Associação de provedores de internet de Mato Grosso entrou com uma ação judicial contra a Energisa, alegando que a empresa de energia cobra valores muito altos e injustos pelo aluguel de postes. A associação diz que a Energisa favorece as grandes operadoras e prejudica os provedores regionais, o que encarece o serviço de internet para a população.
O juiz Bruno D'Oliveira Marques, da Vara Especializada em Ações Coletivas de Cuiabá, deu um prazo de 15 dias para que a Associação dos Provedores de Internet do Estado de Mato Grosso (Aprovemat) corrija a petição inicial de uma ação que questiona os valores cobrados pelo uso de postes pela concessionária Energisa Mato Grosso.
Na ação, a entidade alega que a concessionária pratica preços 'excessivos e discriminatórios' nos contratos de compartilhamento de infraestrutura, com critérios que favorecem as grandes operadoras e prejudicam os provedores regionais.
- A associação acusa a Energisa de cobrar valores 'exorbitantes' pelo aluguel de postes, o que encarece a internet em Mato Grosso.
- A ação pede a suspensão da tabela de preços atual e a definição de um valor único e justo para todas as empresas.
- O juiz pediu que a associação apresente mais documentos, como contratos e faturas, para comprovar as acusações.
- As empresas de internet menores são as mais prejudicadas, pois as grandes operadoras teriam condições especiais na negociação.
- Se a Aprovemat não corrigir as falhas no processo, a ação pode ser cancelada ou ter parte dos pedidos negados.
Entre os pedidos, estão a suspensão da tabela escalonada de cobrança, a fixação provisória de um valor por ponto de ocupação e a revisão das cláusulas contratuais. Ao analisar o caso, o magistrado apontou falhas na petição inicial, como falta de documentos essenciais e inconsistências na definição das empresas representadas.

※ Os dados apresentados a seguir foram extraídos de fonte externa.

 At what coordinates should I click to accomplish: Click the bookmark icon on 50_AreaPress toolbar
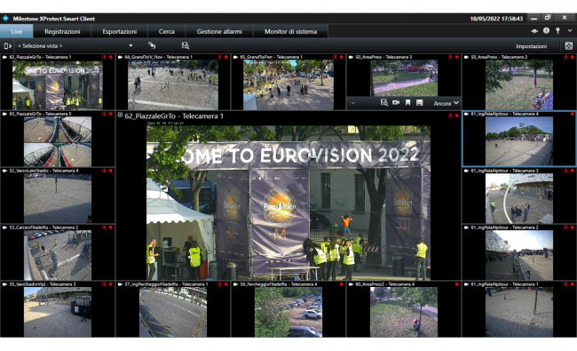(407, 103)
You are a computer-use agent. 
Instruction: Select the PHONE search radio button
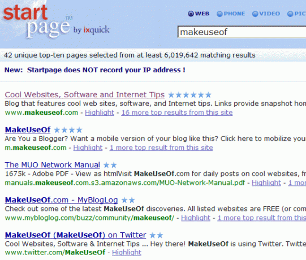219,14
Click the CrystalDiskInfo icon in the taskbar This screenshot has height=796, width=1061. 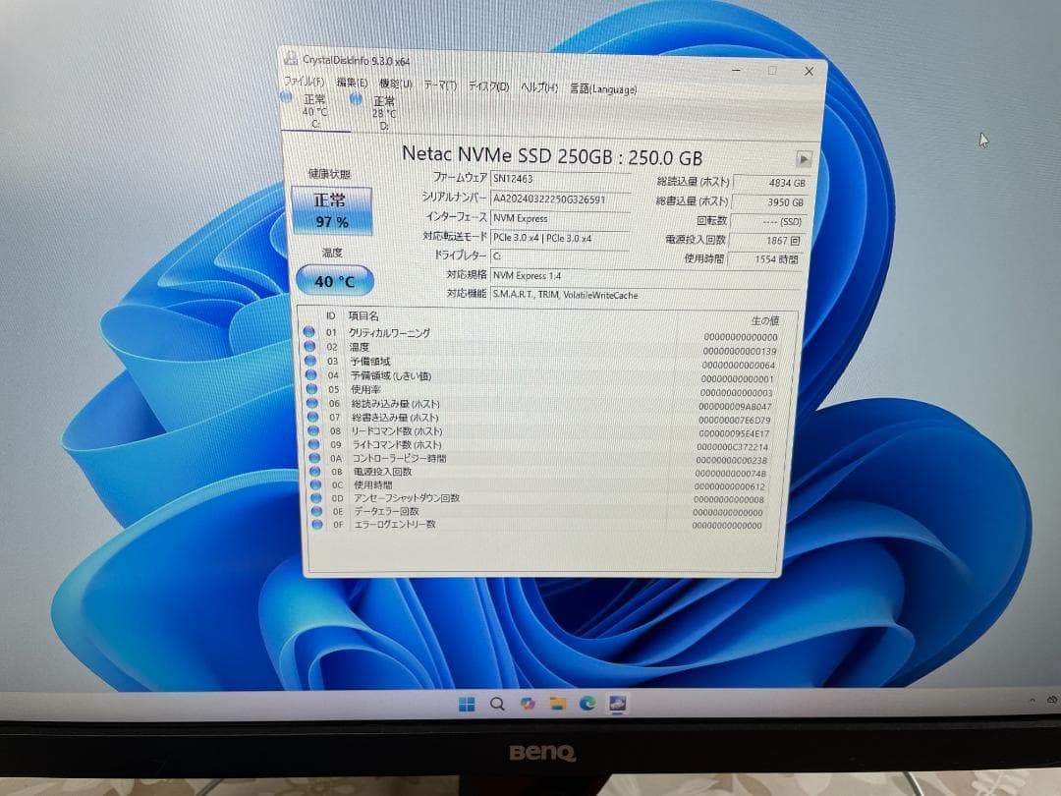(618, 704)
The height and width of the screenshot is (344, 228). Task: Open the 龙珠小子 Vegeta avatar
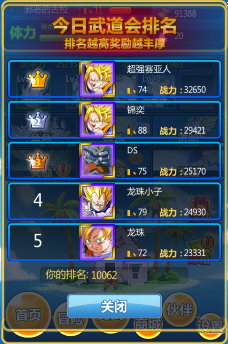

Segundo ele, a associação apresentou autorização para atuar em nome de seis empresas, mas não juntou de forma completa os contratos e faturas que comprovem os valores cobrados e o impacto econômico da medida para todas elas. O juiz destacou ainda a necessidade de comprovação dos poderes de representação dos signatários das autorizações, além da apresentação de um quadro detalhado com informações individuais de cada contrato, incluindo quantidade de pontos utilizados, valores cobrados, índices de reajuste e faturamento mensal.
Outro ponto levantado pelo magistrado foi o valor da causa, fixado inicialmente em R$ 100 mil. Conforme a decisão, a associação deverá apresentar uma memória de cálculo individualizada, considerando a projeção de 12 meses de eventual redução das cobranças, e retificar o valor com base no benefício econômico efetivo.

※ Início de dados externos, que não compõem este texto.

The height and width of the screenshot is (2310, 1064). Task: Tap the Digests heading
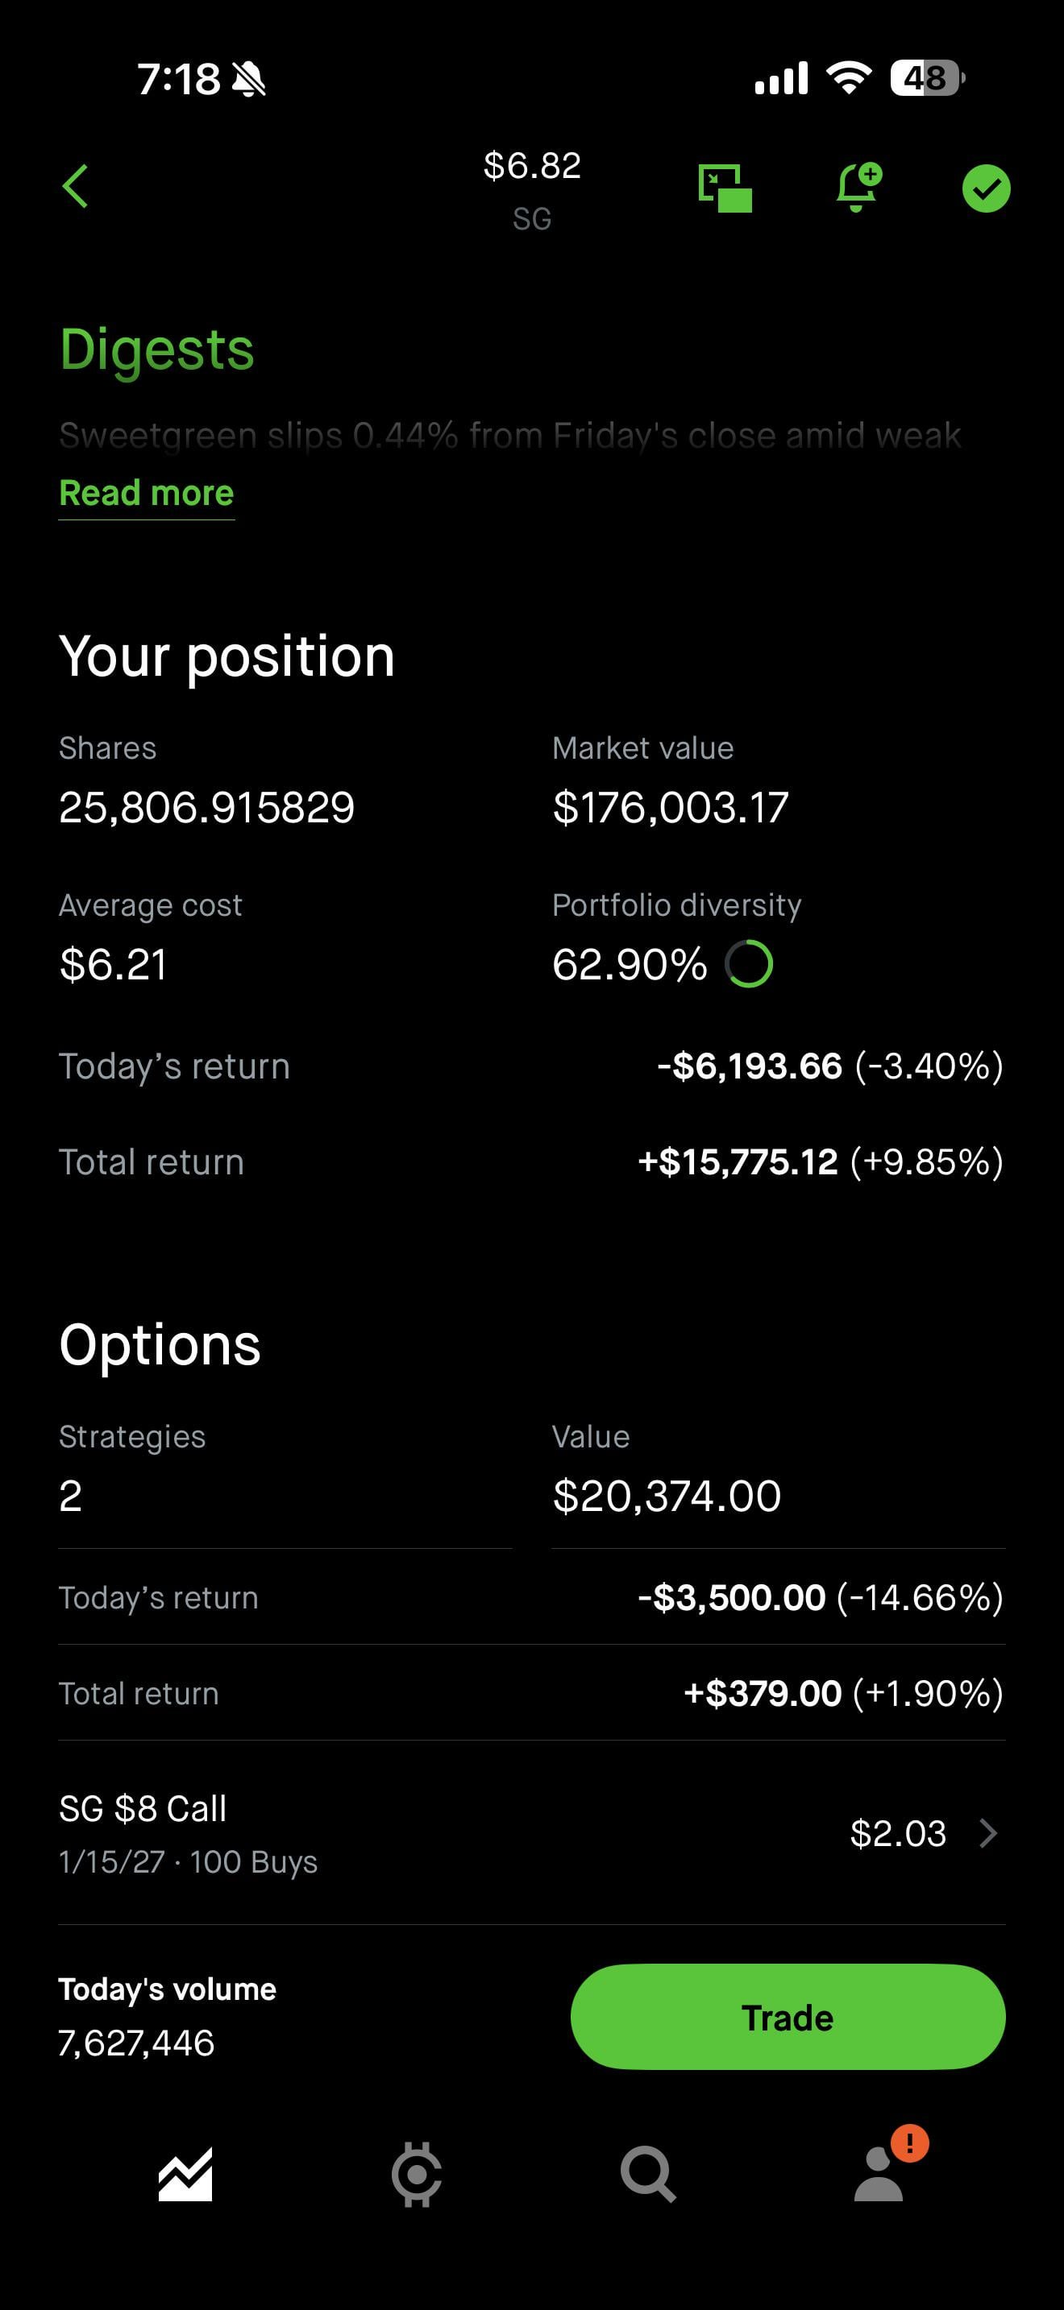[157, 349]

A Aprovemat terá 15 dias para corrigir as falhas. Caso não cumpra as determinações, a ação pode ser indeferida ou ter parte dos pedidos excluídos. O magistrado autorizou ainda o parcelamento das custas processuais em seis vezes, condicionando o andamento do processo ao pagamento da primeira parcela dentro do prazo estabelecido.

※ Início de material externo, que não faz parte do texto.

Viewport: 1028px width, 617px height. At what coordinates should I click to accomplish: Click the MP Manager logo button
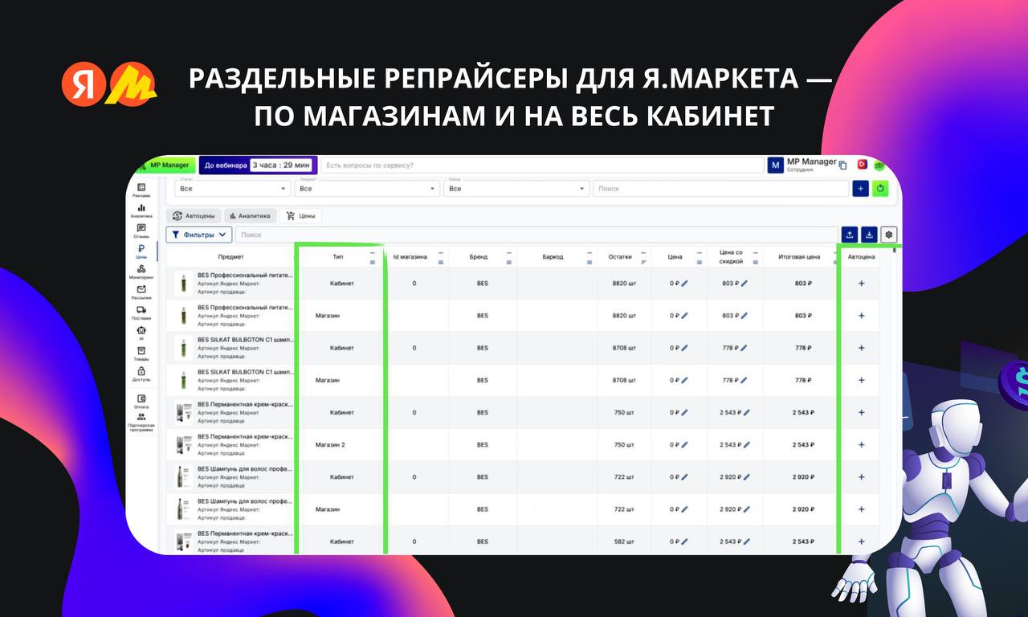166,165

Intime-se a associação autora para que, no prazo assinalado para a emenda da petição inicial, proceda com o recolhimento da primeira parcela das custas processuais, calculada com base no valor da causa devidamente retificado, devendo as demais ser quitadas a cada 30 dias, independentemente de nova intimação, sob pena de cancelamento da distribuição, na forma do art. 290 do Código de Processo Civil, determinou.